### TASK ITEM:
Return each of the entries below precisely as it appears.
*** MATERIAL PROVIDED ***
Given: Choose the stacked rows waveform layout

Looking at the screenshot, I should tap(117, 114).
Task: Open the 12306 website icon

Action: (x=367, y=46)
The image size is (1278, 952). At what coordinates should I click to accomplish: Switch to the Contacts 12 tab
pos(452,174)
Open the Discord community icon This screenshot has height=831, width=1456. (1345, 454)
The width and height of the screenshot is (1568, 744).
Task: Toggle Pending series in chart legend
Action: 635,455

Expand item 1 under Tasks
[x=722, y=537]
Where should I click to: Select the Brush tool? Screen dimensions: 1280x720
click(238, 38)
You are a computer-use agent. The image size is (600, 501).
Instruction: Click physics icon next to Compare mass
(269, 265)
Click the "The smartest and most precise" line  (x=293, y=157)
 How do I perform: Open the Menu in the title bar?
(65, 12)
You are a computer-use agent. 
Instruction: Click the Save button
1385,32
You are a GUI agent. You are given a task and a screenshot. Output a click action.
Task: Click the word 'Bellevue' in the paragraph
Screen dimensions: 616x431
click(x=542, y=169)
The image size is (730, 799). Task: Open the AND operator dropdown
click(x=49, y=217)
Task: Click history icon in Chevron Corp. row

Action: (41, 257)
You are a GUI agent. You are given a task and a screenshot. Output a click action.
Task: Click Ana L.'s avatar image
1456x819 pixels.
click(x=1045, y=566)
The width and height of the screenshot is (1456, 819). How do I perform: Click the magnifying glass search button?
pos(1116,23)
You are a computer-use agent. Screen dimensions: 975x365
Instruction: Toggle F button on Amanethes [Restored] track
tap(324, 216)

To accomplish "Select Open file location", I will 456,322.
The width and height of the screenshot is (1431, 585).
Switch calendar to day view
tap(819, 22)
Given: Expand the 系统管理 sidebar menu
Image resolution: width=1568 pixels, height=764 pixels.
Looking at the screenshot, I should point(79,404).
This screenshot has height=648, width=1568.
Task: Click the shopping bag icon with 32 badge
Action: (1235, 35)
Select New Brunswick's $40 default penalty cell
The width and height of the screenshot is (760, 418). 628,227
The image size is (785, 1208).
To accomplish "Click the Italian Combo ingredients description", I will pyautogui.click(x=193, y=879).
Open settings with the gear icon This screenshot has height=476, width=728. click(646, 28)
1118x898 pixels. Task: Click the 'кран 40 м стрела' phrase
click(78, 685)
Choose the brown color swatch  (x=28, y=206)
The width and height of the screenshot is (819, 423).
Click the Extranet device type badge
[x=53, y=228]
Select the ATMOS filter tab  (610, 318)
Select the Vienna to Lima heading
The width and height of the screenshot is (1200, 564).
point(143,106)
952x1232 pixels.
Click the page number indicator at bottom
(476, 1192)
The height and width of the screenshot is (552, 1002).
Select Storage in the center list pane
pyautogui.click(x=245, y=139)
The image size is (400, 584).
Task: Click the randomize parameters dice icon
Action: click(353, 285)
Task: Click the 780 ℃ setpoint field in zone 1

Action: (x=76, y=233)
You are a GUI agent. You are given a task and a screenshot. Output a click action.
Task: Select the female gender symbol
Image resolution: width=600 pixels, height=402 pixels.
*** End of MATERIAL PROVIDED ***
### SOLUTION FOR THIS TASK:
Given: Choose the stacked rows waveform layout

Looking at the screenshot, I should tap(117, 114).
Task: Open the 12306 website icon

Action: (x=367, y=46)
The image size is (1278, 952). At what coordinates should I click to accomplish: Switch to the Contacts 12 tab
pos(452,174)
Open the Discord community icon This screenshot has height=831, width=1456. (1345, 454)
The width and height of the screenshot is (1568, 744).
Task: Toggle Pending series in chart legend
Action: 635,455

Expand item 1 under Tasks
[x=722, y=537]
Where should I click to: Select the Brush tool? Screen dimensions: 1280x720
click(238, 38)
You are a computer-use agent. The image size is (600, 501).
Instruction: Click physics icon next to Compare mass
(269, 265)
Click the "The smartest and most precise" line  (x=293, y=157)
 How do I perform: Open the Menu in the title bar?
(65, 12)
You are a computer-use agent. 
Instruction: Click the Save button
1385,32
You are a GUI agent. You are given a task and a screenshot. Output a click action.
Task: Click the word 'Bellevue' in the paragraph
Screen dimensions: 616x431
click(x=542, y=169)
The image size is (730, 799). Task: Open the AND operator dropdown
click(x=49, y=217)
Task: Click history icon in Chevron Corp. row

Action: (41, 257)
You are a GUI agent. You are given a task and a screenshot. Output a click action.
Task: Click Ana L.'s avatar image
1456x819 pixels.
click(x=1045, y=566)
The width and height of the screenshot is (1456, 819). How do I perform: Click the magnifying glass search button?
pos(1116,23)
You are a computer-use agent. Screen dimensions: 975x365
Instruction: Toggle F button on Amanethes [Restored] track
tap(324, 216)

To accomplish "Select Open file location", I will 456,322.
The width and height of the screenshot is (1431, 585).
Switch calendar to day view
tap(819, 22)
Given: Expand the 系统管理 sidebar menu
Image resolution: width=1568 pixels, height=764 pixels.
Looking at the screenshot, I should point(79,404).
This screenshot has height=648, width=1568.
Task: Click the shopping bag icon with 32 badge
Action: (1235, 35)
Select New Brunswick's $40 default penalty cell
The width and height of the screenshot is (760, 418). 628,227
The image size is (785, 1208).
To accomplish "Click the Italian Combo ingredients description", I will pyautogui.click(x=193, y=879).
Open settings with the gear icon This screenshot has height=476, width=728. click(646, 28)
1118x898 pixels. Task: Click the 'кран 40 м стрела' phrase
click(78, 685)
Choose the brown color swatch  (x=28, y=206)
The width and height of the screenshot is (819, 423).
Click the Extranet device type badge
[x=53, y=228]
Select the ATMOS filter tab  (610, 318)
Select the Vienna to Lima heading
The width and height of the screenshot is (1200, 564).
point(143,106)
952x1232 pixels.
Click the page number indicator at bottom
(476, 1192)
The height and width of the screenshot is (552, 1002).
Select Storage in the center list pane
pyautogui.click(x=245, y=139)
The image size is (400, 584).
Task: Click the randomize parameters dice icon
Action: click(353, 285)
Task: Click the 780 ℃ setpoint field in zone 1

Action: (x=76, y=233)
You are a GUI agent. You are given a task and a screenshot. Output a click action.
Task: Select the female gender symbol
Image resolution: width=600 pixels, height=402 pixels.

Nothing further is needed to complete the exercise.